▶ _Challenge 1_:
Rewrite the rows from their start through the line containing "Action: point(774,139)", both ends included, requests and all. Multiply every coordinate in the answers by 1.35 and round to whole numbers, with halves rounded up.
+++ Document excerpt +++
19 September 2024

Uncertainty is not an excuse for inaction

We need to recognize our limited knowledge. We don't know how best to solve many of our social and environmental problems. With some problems, we do acknowledge our limited capacity; war, for instance, has been thought to be an intractable aspect of our species, so that efforts to reduce it are sporadic, regional, incoherent and mostly ineffectual. 

Similarly with climate change. We feel the need to 'do something' and so we use the tools at our disposal. With climate change, the main tool is ossified science. We know that our knowledge of the scientific relationships between our activities and the climate is not complete, yet we make policy as if it were. Most our efforts to reduce the pace of climate change are directed at reducing our emissions of greenhouse gases. It was only the Kyoto Protocol of 1997 that targeted for reduction gasses other than carbon dioxide, some of which, fluorinated gases for instance, are extremely potent.
+++
▶ _Challenge 2_:
Using the piece on uncertainty and inaction, decide whether each statement agrees with it. Answer yes or no, and quote the words that decide it.
(a) The Kyoto Protocol of 1997 targeted gases other than carbon dioxide for reduction.
(b) Our scientific knowledge of how our activities relate to the climate is complete.
(c) Efforts to reduce war have been consistent and effective.
+++ Source records +++
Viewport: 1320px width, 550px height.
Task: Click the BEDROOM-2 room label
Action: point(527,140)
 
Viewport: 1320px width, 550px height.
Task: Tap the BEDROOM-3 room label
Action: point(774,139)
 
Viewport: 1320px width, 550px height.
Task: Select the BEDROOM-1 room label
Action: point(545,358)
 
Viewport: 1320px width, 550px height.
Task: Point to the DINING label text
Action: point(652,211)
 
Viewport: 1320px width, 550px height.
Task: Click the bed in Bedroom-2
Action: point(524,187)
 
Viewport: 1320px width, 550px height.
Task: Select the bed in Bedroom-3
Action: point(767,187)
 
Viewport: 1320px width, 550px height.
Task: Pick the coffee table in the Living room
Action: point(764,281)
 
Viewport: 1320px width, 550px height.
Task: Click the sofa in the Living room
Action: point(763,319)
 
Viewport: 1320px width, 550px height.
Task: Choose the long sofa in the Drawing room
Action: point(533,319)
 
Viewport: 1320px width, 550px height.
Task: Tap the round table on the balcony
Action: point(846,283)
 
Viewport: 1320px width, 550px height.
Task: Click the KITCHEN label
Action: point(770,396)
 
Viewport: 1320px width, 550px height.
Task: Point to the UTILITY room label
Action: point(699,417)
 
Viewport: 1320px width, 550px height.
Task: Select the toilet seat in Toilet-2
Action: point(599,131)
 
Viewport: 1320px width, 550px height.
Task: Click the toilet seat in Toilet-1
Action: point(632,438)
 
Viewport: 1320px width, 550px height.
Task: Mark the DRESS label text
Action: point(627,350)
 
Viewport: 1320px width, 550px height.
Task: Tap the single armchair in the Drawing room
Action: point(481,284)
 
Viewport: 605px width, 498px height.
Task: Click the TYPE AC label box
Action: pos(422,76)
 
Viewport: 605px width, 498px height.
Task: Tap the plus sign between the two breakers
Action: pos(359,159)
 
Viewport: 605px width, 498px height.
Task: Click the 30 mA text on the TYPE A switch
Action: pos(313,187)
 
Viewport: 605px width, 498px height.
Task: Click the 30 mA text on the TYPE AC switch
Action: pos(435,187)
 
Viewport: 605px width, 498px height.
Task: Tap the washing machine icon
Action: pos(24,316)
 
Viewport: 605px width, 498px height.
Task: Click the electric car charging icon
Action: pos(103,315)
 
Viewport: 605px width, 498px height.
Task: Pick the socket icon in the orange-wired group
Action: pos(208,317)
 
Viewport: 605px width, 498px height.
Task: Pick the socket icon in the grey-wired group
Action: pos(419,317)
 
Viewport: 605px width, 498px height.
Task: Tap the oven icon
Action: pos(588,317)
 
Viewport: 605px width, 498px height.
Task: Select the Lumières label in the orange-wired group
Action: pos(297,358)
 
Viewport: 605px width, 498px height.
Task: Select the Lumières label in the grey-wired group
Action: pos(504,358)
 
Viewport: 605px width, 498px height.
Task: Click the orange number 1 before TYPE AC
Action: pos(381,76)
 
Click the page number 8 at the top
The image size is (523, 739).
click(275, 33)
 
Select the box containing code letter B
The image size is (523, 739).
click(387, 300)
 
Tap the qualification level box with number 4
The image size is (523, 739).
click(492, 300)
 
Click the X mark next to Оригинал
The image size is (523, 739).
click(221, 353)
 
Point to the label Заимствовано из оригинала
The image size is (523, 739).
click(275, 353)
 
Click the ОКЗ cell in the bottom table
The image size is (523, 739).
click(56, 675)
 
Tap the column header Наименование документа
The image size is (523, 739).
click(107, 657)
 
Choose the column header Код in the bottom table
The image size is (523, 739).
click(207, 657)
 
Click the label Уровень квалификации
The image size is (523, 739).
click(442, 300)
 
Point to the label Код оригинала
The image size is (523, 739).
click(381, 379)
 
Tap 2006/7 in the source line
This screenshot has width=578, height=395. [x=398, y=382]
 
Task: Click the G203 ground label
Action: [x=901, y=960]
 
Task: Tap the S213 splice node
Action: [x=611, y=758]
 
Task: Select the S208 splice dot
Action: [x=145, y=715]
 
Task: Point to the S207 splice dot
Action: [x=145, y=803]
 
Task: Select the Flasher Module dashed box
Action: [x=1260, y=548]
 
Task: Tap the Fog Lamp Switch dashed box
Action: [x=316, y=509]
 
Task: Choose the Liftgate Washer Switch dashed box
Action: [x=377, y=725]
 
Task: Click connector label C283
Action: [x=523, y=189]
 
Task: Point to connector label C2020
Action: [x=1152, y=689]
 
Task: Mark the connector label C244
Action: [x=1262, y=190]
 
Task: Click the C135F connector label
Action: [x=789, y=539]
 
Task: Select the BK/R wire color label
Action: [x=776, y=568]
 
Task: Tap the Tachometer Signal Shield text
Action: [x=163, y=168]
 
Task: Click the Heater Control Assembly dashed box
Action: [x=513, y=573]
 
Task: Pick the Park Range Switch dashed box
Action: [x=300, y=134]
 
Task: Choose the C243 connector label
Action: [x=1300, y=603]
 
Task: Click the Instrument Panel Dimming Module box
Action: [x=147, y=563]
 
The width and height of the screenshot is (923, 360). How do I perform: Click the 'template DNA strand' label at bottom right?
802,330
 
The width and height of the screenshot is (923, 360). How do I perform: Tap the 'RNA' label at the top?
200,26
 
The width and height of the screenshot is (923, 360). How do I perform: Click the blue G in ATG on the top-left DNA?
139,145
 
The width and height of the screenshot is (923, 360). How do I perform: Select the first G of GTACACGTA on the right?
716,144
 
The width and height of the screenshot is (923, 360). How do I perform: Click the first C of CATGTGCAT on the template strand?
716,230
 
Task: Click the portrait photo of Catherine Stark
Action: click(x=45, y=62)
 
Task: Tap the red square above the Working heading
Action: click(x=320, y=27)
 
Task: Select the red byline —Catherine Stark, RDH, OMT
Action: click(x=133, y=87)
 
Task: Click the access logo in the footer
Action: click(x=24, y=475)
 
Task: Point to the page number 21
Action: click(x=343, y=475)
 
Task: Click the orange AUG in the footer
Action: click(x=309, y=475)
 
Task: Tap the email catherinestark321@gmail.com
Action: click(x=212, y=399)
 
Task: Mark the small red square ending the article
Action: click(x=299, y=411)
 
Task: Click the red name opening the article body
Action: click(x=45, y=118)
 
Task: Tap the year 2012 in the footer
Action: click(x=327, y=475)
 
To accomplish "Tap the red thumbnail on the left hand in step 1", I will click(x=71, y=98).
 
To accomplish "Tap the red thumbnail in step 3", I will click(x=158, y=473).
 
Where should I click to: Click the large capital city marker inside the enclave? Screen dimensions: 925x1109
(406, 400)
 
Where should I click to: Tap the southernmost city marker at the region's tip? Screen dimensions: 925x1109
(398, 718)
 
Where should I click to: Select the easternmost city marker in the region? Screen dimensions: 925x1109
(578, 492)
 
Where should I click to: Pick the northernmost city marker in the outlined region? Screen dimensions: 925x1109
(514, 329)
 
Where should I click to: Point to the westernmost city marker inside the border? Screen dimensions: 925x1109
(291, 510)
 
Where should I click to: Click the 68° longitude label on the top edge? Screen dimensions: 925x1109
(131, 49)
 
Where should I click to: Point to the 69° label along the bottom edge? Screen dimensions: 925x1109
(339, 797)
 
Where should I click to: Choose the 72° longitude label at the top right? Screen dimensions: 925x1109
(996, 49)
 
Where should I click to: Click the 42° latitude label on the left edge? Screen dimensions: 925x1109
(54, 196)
+++
▶ _Exercise response 1_:
Viewport: 1320px width, 550px height.
Task: Click the BEDROOM-2 room label
Action: point(711,189)
 
Viewport: 1320px width, 550px height.
Task: Tap the BEDROOM-3 room label
Action: point(1045,188)

▶ _Exercise response 2_:
(a) Yes: "It was only the Kyoto Protocol of 1997 that targeted for reduction gasses other than carbon dioxide"
(b) No: "We know that our knowledge of the scientific relationships between our activities and the climate is not complete"
(c) No: "efforts to reduce it are sporadic, regional, incoherent and mostly ineffectual"